### Selected text
I have been experimenting with multiple scrounged mostly computer transformers and wiring them into the battery packs. Most of them work for a while then they quit. They can add a quick charge to bad batteries and I can use the tool directly while plugged in but once the transformer goes the battery soon runs down. I am using 18 and 19.2 volt tools and am wondering what voltage and amperage transformer would work or is this just a fatally flawed set up? I have no electrical background and my main motivation for this project is to give new life and function to otherwise wasted equipment. I would also like to see these unused tools possibly made available to those in less fortunate areas who could use the tools either from an AC conversion or to run from a 12 volt car battery which is common world wide. Thanks for any input

8 Replies

Jack A Lopez (author)2012-04-01

This is a question that gets asked here pretty often.

Also 'ibles have been written on this topic, and possibly a small number of those are worth reading.  A search can find them, but the authors use different words to describe them:  "tool", "cordless", "corded", "convert", "battery", "wall power", "mains power"

By the way, regarding words, you seem to be using the word "transformer" as a substitute for "power supply", and those words are not synonyms .  I'm hoping the links to Wikipedia can explain how these are very different.   I don't mean to be critical, but using the right word can help when pitching your ideas to others.

I think the trick to building a mains powered power supply for your formerly battery powered tools, is understanding what kind of power your tool wants, and what kind various DC power supplies are out there, like old computer power supplies, laptop chargers, automotive battery chargers, "wall warts", "power bricks", etc, and whether or not these will actually be capable of running your, formerly battery powered, power tool.

### Task a
Reproduce the records word for word, everything from the line containing "The width and height of the screenshot is (568, 324)." down to the line containing "Open the info".
The forum thread and the records that follow it are unrelated pieces of material.

### Rows
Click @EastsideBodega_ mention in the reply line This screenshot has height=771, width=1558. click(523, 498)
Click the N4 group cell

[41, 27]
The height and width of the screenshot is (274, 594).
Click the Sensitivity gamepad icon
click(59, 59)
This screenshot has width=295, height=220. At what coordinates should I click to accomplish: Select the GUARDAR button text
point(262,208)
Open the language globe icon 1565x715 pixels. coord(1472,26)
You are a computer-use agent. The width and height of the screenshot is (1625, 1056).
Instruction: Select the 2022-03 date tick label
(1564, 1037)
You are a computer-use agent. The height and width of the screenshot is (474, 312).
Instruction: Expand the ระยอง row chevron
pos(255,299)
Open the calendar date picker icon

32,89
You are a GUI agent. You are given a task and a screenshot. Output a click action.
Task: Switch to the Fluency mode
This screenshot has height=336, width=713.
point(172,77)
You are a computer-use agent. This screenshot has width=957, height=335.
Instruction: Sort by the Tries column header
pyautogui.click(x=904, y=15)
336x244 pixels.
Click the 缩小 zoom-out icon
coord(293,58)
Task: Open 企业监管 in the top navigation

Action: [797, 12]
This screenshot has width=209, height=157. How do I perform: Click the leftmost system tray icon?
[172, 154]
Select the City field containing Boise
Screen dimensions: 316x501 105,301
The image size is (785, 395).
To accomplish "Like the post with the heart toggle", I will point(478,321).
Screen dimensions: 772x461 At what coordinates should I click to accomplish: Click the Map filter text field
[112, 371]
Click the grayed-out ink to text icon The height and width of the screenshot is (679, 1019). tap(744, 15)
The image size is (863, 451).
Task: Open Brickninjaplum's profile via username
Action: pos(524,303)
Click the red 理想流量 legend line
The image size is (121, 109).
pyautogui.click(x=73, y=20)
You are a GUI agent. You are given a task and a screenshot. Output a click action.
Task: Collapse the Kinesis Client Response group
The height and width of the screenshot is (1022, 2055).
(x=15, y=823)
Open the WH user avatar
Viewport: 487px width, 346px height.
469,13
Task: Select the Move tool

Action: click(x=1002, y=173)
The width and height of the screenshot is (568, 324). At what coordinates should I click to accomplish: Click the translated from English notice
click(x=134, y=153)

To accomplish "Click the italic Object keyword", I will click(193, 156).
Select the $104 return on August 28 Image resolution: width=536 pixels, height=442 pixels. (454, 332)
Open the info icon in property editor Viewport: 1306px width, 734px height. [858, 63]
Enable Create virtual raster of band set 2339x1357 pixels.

### Task b
Rewrite the forum thread from "Jack A Lopez" down to "ideas to others.", switching "synonyms" to "interchangeable".

### Task response a
The width and height of the screenshot is (568, 324). At what coordinates should I click to accomplish: Click the translated from English notice
click(x=134, y=153)

To accomplish "Click the italic Object keyword", I will click(193, 156).
Select the $104 return on August 28 Image resolution: width=536 pixels, height=442 pixels. (454, 332)
Open the info icon in property editor Viewport: 1306px width, 734px height. [858, 63]

### Task response b
Jack A Lopez (author)2012-04-01

This is a question that gets asked here pretty often.

Also 'ibles have been written on this topic, and possibly a small number of those are worth reading.  A search can find them, but the authors use different words to describe them:  "tool", "cordless", "corded", "convert", "battery", "wall power", "mains power"

By the way, regarding words, you seem to be using the word "transformer" as a substitute for "power supply", and those words are not interchangeable .  I'm hoping the links to Wikipedia can explain how these are very different.   I don't mean to be critical, but using the right word can help when pitching your ideas to others.